The 2035 Perspective: Medical tech will likely be more advanced, but it will be "proactive" rather than "reactive." If you enter 2035 with metabolic syndrome, you’ll spend your fortune just trying to get back to baseline.
The Action: Move from "weight loss" goals to "functional longevity." Focus on VO2 Max and Muscle Mass. These are the two greatest predictors of quality of life as you age.
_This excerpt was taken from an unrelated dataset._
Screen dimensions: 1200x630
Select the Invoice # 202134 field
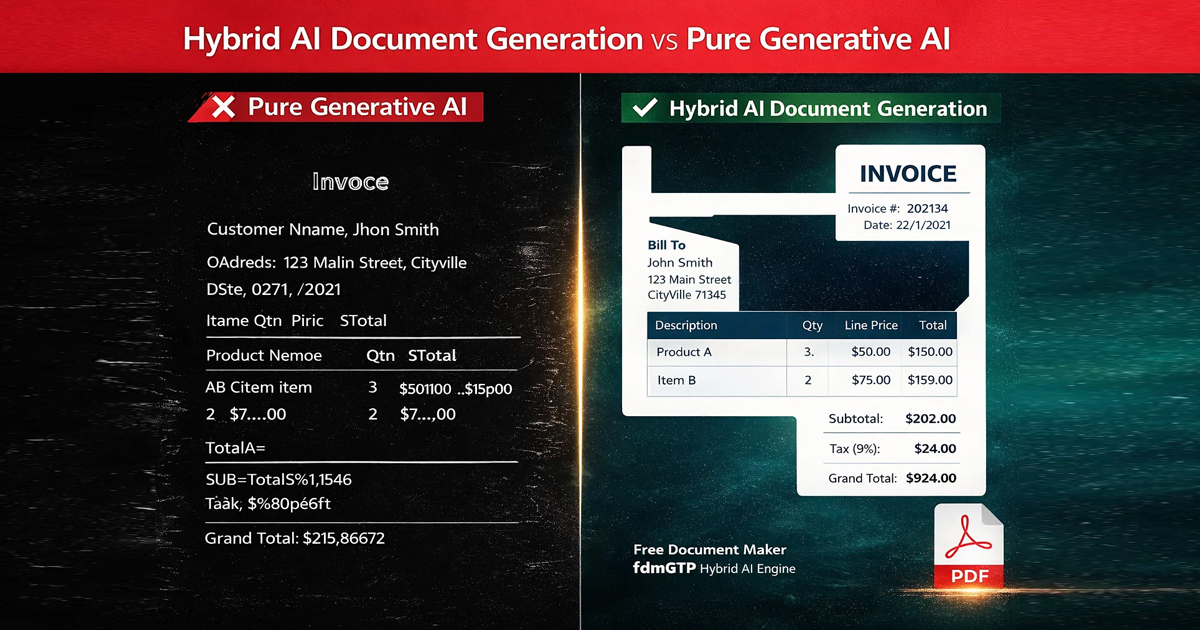pyautogui.click(x=897, y=208)
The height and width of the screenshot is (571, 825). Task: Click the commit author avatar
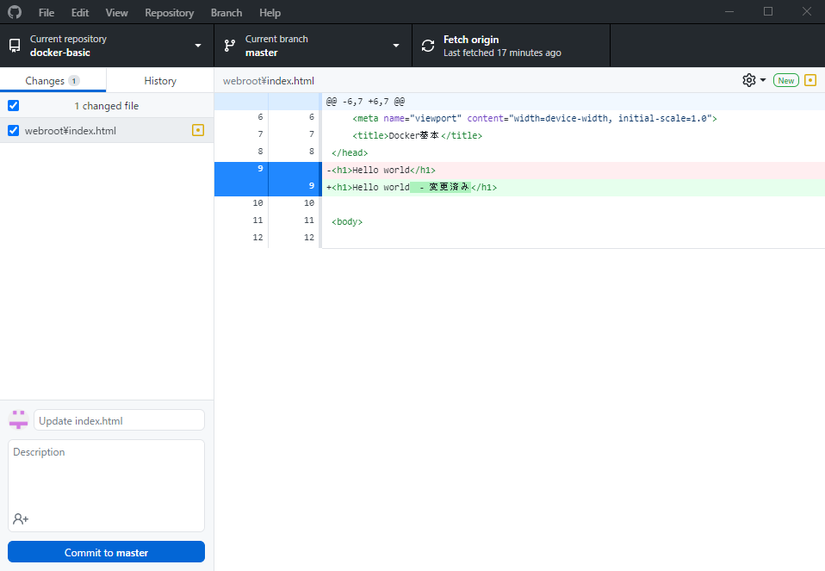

The Red Flag: If you are currently trading sleep for "productivity," you are taking out a high-interest loan that your 2035-self cannot bankrupt out of.
The Cognitive & Skill Architecture (The "AI Divide")
The biggest regret of the 2030s will be "Intellectual Obsolescence."
The 2035 Perspective: By then, being a "specialist" in a narrow, repeatable task will be a liability. The people thriving will be "Polymaths"—those who can connect dots between psychology, technology, and ethics.
The Action: Stop learning "How to use Tool X" and start learning "How to Frame Problems."
- Low-Value: Knowing a specific software.
- High-Value: Understanding game theory, systems thinking, and human persuasion.
The Pivot: If your job can be described in a 5-page manual, it will not exist in 2035. Start moving toward roles that require high-stakes empathy or complex physical navigation.
The "Compounding Relationships" Portfolio
We often overestimate what we can do in one year, but underestimate how much a relationship can grow in ten.
The 2035 Perspective: In a world of deepfakes and AI-generated content, Human Authenticity will be the most expensive currency. You will regret having 5,000 "connections" but no one who would pick up the phone at 3 AM.
The Action: Prune the "lukewarm" friends. Invest heavily in "deep-time" rituals—annual trips, weekly meaningful dinners, or shared projects.
The Metric: Who are the 5 people you want to be sitting with at a table in 2035? Are you giving them your best energy today, or your "leftover" energy?
The Regret of "The Unlived Life" (The Hidden Risk)
Psychologist Thomas Gilovich found that in the long run, people regret omissions (the path not taken) far more than commissions (the mistakes they made).
The 2035 Perspective: You will likely not remember the "failure" of a startup or a rejected proposal. You will remember the "What If?" of the business you never started or the city you never moved to.
The Framework: Use the Regret Minimization Framework (popularized by Jeff Bezos). Project yourself to age 80. Will you regret trying this and failing? No. Will you regret never trying? Yes.
The Strategy: Small-scale experimentation. Don't quit your job tomorrow, but start the "Version 0.1" of that dream today.
Predicting the future is a fool's errand, but preparing for its requirements is not. Most people fail not because they chose the wrong path, but because they drifted down no path.
If you had to pick one area—Health, Wealth, or Relationships—where you feel you are currently "drifting" the most, which one is it?